Hi Dino,
This could be at the root of *several* of the really odd performance
issues we've been having with our IronPython 2 port. That is quite an
improvement and mirrors the kind of behaviour we see.
Can we get a patch against the 2.0 source code for your dictionary fix?
On the other hand, what do we lose by moving to the 2.1 branch?
Obviously this is less tested (in the wild) code, but we have pretty
comprehensive tests. 2.1 is also a bit of a Python 2.5 / 2.6 hybrid at
the moment I guess - are there any potential gotchas?
Michael
Dino Viehland wrote:
Ok, I’ve looked at this more closely now and I believe I have a fix.
I’ve also discovered that changes in the DLR make this much better as
well in the 2.1 branch. But the numbers I get are:
2.0: 59.9065353243
2.1: 4.28863087116
2.1 + dict fixes: 1.22241745833
These numbers are quite dependent upon the number of types that have
been seen for hashing and equality. In 2.0 increasing the number of
types will cause the long running loop to become progressively worse.
In 2.1 we’re smart enough to re-organize the L2 cache based upon the
most recently used items which makes this much faster.

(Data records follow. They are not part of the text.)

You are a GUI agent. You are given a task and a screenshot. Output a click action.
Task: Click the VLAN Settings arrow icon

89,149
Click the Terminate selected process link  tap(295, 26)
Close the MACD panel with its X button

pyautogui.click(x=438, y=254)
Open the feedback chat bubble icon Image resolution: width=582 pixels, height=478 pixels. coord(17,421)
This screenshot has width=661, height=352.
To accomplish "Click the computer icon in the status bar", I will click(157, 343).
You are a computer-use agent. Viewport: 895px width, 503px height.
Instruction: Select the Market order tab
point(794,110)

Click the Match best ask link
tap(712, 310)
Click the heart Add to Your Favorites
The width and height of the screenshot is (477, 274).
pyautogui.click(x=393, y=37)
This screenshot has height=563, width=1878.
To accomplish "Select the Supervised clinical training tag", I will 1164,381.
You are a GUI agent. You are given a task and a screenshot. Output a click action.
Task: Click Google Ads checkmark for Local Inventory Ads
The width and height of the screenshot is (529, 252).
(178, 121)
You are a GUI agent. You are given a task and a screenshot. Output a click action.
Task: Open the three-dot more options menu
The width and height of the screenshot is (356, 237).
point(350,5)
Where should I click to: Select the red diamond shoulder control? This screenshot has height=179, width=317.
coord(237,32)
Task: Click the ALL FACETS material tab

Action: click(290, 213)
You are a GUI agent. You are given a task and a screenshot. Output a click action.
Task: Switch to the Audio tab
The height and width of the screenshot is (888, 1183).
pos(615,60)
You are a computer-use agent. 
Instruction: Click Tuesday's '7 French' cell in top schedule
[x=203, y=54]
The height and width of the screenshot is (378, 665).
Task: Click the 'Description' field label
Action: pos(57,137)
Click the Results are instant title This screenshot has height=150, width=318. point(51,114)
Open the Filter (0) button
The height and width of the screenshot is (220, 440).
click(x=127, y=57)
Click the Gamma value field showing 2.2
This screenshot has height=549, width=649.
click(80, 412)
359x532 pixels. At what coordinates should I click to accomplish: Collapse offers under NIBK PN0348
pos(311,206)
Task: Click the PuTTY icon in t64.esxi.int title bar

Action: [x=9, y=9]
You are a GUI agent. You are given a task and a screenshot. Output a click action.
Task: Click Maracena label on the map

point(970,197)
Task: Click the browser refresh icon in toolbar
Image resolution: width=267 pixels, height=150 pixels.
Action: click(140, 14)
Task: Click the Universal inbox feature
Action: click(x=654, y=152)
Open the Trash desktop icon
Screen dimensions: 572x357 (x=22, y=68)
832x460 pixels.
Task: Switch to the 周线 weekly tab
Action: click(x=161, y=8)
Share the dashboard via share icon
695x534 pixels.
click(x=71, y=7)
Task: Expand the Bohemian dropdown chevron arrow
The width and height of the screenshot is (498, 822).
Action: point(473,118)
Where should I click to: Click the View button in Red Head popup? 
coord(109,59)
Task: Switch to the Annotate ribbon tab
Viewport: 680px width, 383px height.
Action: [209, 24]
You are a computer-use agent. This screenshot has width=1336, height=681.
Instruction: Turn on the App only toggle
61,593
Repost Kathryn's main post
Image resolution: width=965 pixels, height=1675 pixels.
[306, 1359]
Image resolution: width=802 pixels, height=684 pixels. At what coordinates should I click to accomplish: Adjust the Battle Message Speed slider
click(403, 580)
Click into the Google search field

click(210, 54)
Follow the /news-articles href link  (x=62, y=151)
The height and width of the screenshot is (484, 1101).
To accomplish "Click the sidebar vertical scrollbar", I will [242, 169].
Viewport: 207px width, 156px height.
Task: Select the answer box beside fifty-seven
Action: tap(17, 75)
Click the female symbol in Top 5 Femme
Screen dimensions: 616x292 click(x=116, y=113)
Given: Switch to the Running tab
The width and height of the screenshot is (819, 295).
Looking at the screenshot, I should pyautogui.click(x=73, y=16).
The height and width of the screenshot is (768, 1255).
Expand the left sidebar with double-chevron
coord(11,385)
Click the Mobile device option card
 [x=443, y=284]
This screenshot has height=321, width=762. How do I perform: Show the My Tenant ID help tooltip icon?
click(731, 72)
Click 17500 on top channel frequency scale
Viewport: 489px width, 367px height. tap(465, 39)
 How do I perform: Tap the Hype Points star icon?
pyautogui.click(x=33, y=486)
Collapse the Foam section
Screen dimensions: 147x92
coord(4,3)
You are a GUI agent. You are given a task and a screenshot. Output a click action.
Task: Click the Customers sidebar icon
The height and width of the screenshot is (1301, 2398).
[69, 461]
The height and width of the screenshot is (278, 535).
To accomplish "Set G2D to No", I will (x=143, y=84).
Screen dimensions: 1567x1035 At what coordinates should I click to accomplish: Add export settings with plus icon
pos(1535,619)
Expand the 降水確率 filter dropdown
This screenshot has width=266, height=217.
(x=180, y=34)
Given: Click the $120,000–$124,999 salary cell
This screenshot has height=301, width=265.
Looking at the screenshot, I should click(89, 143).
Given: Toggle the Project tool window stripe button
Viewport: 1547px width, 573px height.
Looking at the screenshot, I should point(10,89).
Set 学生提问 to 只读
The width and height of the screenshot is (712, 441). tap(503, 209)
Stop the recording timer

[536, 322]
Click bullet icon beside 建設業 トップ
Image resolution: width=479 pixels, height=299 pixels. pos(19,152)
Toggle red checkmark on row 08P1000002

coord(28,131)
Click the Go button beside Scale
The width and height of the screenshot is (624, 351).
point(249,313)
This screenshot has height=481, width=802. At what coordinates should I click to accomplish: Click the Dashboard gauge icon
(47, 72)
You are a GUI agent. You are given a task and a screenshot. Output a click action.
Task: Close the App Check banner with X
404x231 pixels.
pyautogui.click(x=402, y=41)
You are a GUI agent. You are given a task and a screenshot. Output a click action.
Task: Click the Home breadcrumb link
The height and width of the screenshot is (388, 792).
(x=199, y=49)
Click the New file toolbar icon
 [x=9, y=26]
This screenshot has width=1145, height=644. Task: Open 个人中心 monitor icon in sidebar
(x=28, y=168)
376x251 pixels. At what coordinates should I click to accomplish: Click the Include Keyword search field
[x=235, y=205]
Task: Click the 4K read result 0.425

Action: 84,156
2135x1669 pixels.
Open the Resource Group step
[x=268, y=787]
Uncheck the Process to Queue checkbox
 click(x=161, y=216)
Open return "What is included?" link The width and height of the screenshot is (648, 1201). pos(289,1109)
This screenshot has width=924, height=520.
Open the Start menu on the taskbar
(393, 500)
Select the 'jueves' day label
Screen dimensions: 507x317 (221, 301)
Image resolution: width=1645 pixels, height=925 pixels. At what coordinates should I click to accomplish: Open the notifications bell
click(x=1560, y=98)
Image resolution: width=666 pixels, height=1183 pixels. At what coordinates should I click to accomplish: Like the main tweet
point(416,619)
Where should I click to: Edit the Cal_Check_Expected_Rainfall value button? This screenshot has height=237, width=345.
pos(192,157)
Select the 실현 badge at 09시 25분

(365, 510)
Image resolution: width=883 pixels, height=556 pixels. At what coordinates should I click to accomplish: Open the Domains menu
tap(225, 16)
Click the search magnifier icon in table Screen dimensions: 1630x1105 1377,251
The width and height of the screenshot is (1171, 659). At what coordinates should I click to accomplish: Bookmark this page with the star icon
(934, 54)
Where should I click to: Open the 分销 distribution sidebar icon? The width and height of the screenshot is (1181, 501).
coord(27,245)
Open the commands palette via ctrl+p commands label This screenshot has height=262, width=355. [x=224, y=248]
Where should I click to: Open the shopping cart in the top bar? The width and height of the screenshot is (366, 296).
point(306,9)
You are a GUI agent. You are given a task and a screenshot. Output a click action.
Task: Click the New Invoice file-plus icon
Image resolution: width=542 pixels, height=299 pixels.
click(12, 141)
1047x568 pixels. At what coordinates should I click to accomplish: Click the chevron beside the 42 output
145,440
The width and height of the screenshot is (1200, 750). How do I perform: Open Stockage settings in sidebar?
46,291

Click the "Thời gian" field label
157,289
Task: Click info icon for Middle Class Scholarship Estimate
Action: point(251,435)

W/ my changes
the dictionaries are smarter about managing call sites based upon
their type of keys.
My guess is we can add my dictionary fix to 2.0 but back porting all
of the call site changes might be too much.
Here’s my repro:
import System
class x(object):
pass
data = [1, 1.0, 1L, 1.0, 'abc', 1L, frozenset(), xrange(2),
frozenset(), BaseException(), ord, type, True, x(),
System.Collections.ArrayList(), System.Collections.Hashtable(),
System, KeyError('x'), AttributeError('foo'), Warning(), 1L]
d = {}
for i in data:
d[i] = 0
i in d
del d[i]
import time
start = time.clock()
data = data[-5:]
x = {}
for i in xrange(100000):
for val in data:
x[val] = 0
val in x
del x[val]
end = time.clock()
print end - start
*From:* [email protected]
[mailto:[email protected]] *On Behalf Of *Dino Viehland
*Sent:* Tuesday, January 06, 2009 11:25 AM
*To:* [email protected]; Discussion of IronPython
*Subject:* Re: [IronPython] Weird performance issue
I think we are thrashing the hash code call site in
CommonDictionaryStorage.HashSite._HashSite. Alternately it could be
the equals call site in PythonContext._equalRetBoolSite. Similar to
the property issue you can look at the call site object and see if
it’s going to the fixed read-only EmptyRuleSet.
We can probably add 2 sites which are per-dictionary but we might need
to do something more clever as that could regress general dictionary perf.
The DLR team is going to be looking into general issues with
understanding what’s going on with call sites. Yesterday I pointed out
performance investigations as being something important for them to
look at.
*From:* [email protected]
[mailto:[email protected]] *On Behalf Of *Glenn Jones
*Sent:* Tuesday, January 06, 2009 6:07 AM
*To:* Discussion of IronPython
*Subject:* [IronPython] Weird performance issue
Hi all,
More from the Resolver One upgrade:
We are seeing several performance failures in our tests, which we
expect because the performance profile of IPy2 is different to IPy1.
There is one that is perplexing and we hope that someone can give us
some insight into possible causes for us to investigate.
One of our performance tests only fails when it is preceded by other
tests. There is (as far as we can tell) no shared state between the
tests. After much poking around, we discovered that replacing a set
with a list caused the performance to improve from ~700ms down to
~100ms. We have been unable get a minimal repro, so far. Here's a
little more detail on the how the code works:
class Thing(object):
def run(arg1, arg2):
* do some stuff
s = set()
* do stuff that populates s
return list(s)
We create a Thing and call run so that the set contains an entry, if
we then create a new Thing and call the run method it takes 10 times
longer than expected.
If we change s = set to s = [] (and convert s.add to s.append, where
appropriate), and do the same as above, the second call to run behaves
as we expect. There is (at least in our code) nothing shared between
the first call to run and the second call.
Does anyone have any ideas about where we can look to work out what's
happening? Any suggestions for ways to diagnose this?